**Given problem a:** Copy the listing word for word, from the line that contains "This screenshot has width=1541, height=686." through the line that contains "Looking at the screenshot, I should coord(1027,87).", including both of those lines.

**Text block:**
○ ○ ○ ○
The Game Industry's Fall of Foulups (With Video)

2014’s Fall deluge of games is upon us. Stuff is coming out left and right and gamers around the world are super excited to be jumping into a whole pile of new titles and finally justifying their purchases of next-gen machines. Actually no, that’s not what’s happening at all. In a week chalk full of big releases, we’ve had just as many stories about said big releases being horrible messes, locking consumers into purchases of $60 products that don’t work as advertised or in some cases, don’t bloody work at all. This combined with my Xbox One woes this week and a really depressing story about a mobile developer daring to ask for money for something has made it time for a good old rant.

For several years leading up to now, a lot of people in the press and otherwise were questioning if this new generation of consoles and the AAA games that come with them had any chance at all. The mobile boom was in full swing and lots of clueless analysts were talking about how iPads were already as powerful as the last-gen consoles (hint for those geniuses: they still aren’t) and that no one was going to buy the new machines and everyone would be playing everything on tablets in five years. Indeed, I’ve been reading that many big publishers thought similarly and one of the reasons we don’t have as many titles as we’d like on the new machines is that a bunch of new projects weren’t greenlit until these publishers knew if anyone was going to be there to buy them. Once again, I was right and the people who said consoles were over were dead wrong. They’re selling better than the last generation did and supposedly, a bunch of new games are in development. For now though, we had to make due with mostly familiar stuff and I was OK with that but it seems this industry is doing everything it can to shoot itself in the foot right after showing that it was still wanted.
○ ○ ○ ○
**Dataset extract:**
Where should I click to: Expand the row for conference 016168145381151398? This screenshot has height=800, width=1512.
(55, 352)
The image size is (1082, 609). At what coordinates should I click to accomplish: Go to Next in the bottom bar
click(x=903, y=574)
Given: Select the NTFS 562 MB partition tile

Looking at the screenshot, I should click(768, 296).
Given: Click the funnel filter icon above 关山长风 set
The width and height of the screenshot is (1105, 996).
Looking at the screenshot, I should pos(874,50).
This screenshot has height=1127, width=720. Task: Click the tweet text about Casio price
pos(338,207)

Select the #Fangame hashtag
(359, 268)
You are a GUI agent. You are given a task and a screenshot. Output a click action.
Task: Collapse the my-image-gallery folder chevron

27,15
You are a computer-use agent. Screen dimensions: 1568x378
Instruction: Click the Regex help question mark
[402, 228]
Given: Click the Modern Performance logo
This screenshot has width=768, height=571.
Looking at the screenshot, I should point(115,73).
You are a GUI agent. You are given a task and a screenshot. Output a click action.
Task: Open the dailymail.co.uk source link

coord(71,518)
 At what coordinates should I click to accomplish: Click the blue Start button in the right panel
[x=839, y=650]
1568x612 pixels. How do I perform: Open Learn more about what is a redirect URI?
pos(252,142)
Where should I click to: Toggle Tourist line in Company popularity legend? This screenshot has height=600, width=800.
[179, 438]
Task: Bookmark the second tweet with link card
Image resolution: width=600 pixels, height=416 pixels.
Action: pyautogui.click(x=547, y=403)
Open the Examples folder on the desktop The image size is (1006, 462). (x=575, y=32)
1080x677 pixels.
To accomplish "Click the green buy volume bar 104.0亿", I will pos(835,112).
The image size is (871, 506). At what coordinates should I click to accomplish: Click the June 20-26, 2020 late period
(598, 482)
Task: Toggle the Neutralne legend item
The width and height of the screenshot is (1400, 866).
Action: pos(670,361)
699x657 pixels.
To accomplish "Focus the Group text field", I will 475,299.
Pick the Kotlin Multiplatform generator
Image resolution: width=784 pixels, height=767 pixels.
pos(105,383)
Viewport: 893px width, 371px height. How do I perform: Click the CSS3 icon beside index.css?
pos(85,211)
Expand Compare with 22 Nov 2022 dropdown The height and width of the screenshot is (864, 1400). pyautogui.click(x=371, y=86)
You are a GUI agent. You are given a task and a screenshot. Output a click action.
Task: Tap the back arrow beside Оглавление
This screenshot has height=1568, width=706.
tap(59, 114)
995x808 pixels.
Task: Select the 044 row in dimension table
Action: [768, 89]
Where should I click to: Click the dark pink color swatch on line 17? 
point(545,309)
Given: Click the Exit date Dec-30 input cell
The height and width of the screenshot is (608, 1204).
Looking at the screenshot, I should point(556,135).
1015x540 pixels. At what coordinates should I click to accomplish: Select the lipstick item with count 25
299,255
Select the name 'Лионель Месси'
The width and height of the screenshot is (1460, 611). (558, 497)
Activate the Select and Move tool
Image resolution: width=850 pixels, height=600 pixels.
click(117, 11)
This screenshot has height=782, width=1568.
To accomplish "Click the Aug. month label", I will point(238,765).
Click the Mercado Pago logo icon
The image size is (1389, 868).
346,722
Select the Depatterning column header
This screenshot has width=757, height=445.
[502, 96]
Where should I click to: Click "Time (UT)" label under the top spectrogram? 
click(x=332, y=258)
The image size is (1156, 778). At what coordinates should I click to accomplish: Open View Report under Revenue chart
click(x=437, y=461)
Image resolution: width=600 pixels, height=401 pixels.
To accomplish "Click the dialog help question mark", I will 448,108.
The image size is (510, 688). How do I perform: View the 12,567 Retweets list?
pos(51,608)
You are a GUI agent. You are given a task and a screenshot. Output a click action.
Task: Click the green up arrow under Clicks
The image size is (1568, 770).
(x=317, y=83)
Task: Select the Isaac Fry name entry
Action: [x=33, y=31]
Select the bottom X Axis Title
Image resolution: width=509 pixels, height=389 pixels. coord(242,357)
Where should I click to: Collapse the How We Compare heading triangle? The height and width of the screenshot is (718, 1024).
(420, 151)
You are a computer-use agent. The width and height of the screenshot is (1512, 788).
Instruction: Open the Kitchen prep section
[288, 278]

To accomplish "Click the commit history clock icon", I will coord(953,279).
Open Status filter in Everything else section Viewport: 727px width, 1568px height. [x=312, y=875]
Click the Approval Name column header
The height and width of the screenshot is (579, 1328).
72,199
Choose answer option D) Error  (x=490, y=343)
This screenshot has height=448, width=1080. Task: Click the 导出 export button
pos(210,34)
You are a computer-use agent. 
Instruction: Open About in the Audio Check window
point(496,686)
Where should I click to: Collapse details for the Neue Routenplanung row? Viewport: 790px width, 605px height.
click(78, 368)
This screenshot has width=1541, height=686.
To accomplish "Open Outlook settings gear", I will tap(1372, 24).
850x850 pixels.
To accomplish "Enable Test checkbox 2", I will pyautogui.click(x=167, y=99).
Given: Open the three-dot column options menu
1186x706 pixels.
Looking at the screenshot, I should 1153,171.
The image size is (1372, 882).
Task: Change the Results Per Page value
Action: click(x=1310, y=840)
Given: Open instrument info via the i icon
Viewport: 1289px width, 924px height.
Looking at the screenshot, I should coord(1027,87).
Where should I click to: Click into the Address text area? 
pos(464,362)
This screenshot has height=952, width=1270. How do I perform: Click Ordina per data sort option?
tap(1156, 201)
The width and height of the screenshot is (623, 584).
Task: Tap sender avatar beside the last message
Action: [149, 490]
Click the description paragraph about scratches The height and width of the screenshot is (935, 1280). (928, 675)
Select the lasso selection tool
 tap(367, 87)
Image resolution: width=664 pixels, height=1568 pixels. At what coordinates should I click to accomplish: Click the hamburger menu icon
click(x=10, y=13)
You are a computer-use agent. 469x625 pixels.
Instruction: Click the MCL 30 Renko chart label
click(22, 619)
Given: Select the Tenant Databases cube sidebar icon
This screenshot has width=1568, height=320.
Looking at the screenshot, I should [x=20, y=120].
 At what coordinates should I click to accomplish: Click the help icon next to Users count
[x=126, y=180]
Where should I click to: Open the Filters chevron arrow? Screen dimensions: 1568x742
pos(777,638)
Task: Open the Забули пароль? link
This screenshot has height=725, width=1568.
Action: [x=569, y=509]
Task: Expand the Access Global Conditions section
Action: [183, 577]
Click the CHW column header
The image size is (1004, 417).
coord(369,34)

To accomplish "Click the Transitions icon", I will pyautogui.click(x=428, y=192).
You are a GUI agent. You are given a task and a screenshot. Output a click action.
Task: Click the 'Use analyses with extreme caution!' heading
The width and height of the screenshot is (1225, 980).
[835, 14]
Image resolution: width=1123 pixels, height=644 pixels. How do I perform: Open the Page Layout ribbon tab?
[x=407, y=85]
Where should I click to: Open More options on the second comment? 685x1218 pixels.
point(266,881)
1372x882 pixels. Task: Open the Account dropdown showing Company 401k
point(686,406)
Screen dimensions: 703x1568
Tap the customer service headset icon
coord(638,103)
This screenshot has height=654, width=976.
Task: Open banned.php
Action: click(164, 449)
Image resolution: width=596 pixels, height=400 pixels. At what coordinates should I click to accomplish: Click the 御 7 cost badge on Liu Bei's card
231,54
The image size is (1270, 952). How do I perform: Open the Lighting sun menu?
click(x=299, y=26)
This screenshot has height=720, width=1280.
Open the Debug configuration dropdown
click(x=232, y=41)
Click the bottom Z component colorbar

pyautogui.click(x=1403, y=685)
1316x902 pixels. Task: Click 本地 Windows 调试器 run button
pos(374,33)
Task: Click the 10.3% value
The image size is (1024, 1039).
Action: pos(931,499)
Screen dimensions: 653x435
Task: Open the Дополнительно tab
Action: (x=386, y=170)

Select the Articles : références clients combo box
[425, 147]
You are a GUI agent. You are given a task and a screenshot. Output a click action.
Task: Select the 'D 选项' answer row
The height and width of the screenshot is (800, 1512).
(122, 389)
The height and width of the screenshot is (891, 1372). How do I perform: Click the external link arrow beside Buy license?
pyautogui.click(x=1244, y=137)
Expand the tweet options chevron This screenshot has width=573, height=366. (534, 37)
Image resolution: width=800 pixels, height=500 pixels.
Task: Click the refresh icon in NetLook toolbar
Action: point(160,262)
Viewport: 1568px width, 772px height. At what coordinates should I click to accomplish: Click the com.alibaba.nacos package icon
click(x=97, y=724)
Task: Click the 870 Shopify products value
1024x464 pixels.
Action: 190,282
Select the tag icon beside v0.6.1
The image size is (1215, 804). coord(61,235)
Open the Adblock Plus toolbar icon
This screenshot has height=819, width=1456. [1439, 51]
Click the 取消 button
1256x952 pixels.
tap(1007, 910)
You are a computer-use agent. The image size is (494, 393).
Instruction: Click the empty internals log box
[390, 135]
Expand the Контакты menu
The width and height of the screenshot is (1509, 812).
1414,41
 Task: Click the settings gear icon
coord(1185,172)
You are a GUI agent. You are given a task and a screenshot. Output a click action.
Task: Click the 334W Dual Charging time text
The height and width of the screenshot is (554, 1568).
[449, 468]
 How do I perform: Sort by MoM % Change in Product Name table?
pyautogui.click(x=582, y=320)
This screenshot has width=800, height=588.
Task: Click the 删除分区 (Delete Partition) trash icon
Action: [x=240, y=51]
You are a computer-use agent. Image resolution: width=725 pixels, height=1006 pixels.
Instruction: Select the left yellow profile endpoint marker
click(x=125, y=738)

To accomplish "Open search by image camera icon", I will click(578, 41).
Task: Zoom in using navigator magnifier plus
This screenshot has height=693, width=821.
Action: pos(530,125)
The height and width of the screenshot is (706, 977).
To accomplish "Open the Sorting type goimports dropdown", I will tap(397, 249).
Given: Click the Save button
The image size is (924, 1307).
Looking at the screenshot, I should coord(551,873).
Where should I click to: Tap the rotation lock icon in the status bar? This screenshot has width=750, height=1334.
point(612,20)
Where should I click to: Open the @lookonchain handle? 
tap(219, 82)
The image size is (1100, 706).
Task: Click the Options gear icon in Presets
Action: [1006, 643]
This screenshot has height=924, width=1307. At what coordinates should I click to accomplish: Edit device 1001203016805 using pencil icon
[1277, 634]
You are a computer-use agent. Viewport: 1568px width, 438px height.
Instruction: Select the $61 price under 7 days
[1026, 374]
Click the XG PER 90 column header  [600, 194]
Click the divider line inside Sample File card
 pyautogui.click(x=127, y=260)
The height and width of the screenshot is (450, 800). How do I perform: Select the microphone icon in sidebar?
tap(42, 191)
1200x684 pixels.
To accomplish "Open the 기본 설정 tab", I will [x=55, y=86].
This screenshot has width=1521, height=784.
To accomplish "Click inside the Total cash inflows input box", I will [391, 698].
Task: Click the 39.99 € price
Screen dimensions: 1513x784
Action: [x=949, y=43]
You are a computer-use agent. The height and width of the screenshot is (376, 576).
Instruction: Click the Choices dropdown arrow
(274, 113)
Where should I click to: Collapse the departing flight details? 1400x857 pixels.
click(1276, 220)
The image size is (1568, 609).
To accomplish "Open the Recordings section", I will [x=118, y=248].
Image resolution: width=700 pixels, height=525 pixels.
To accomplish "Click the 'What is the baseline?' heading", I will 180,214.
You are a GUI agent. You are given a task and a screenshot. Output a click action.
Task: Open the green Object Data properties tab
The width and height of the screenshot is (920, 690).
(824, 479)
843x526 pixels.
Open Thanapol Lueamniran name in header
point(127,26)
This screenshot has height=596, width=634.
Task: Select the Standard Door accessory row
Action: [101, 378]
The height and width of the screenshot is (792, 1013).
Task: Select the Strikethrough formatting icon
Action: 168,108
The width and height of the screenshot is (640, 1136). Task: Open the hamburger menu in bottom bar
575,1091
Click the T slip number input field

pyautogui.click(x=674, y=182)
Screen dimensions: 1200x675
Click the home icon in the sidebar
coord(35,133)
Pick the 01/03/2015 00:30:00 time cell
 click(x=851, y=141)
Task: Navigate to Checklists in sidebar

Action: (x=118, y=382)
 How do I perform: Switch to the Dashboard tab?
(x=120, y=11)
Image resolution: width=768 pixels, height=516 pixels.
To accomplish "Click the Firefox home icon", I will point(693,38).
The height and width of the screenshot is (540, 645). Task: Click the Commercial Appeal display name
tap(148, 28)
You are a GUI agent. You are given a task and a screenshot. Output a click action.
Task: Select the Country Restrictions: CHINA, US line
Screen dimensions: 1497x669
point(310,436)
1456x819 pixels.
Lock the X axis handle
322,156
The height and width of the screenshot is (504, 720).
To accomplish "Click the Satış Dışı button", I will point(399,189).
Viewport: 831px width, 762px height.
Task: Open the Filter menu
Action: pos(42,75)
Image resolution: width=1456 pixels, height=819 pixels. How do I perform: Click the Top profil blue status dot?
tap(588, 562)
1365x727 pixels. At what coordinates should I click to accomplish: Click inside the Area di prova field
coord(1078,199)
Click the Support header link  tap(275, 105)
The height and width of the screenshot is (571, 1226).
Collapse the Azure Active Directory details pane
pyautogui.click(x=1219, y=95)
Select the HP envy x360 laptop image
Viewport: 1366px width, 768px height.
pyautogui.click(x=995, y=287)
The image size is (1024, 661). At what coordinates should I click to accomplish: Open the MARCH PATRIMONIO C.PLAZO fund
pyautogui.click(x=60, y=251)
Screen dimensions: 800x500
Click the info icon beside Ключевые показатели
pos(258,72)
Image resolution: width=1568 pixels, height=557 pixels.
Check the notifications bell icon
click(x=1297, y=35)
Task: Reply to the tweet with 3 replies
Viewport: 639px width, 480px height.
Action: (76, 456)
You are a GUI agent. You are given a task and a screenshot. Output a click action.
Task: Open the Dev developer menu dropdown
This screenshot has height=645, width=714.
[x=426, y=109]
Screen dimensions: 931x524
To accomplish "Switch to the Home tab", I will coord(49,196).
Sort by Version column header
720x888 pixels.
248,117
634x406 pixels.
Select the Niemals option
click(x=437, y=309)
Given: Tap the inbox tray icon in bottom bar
○ ○ ○ ○
**Given problem b:** In the text about the game industry's fall releases, what things does the writer say combined to make it time for a rant?

**Task output a:**
This screenshot has width=1541, height=686.
To accomplish "Open Outlook settings gear", I will tap(1372, 24).
850x850 pixels.
To accomplish "Enable Test checkbox 2", I will pyautogui.click(x=167, y=99).
Given: Open the three-dot column options menu
1186x706 pixels.
Looking at the screenshot, I should 1153,171.
The image size is (1372, 882).
Task: Change the Results Per Page value
Action: click(x=1310, y=840)
Given: Open instrument info via the i icon
Viewport: 1289px width, 924px height.
Looking at the screenshot, I should coord(1027,87).

**Task output b:**
- Stories about big releases being horrible messes, locking consumers into $60 products that don't work as advertised or don't work at all
- The writer's Xbox One woes that week
- A really depressing story about a mobile developer daring to ask for money for something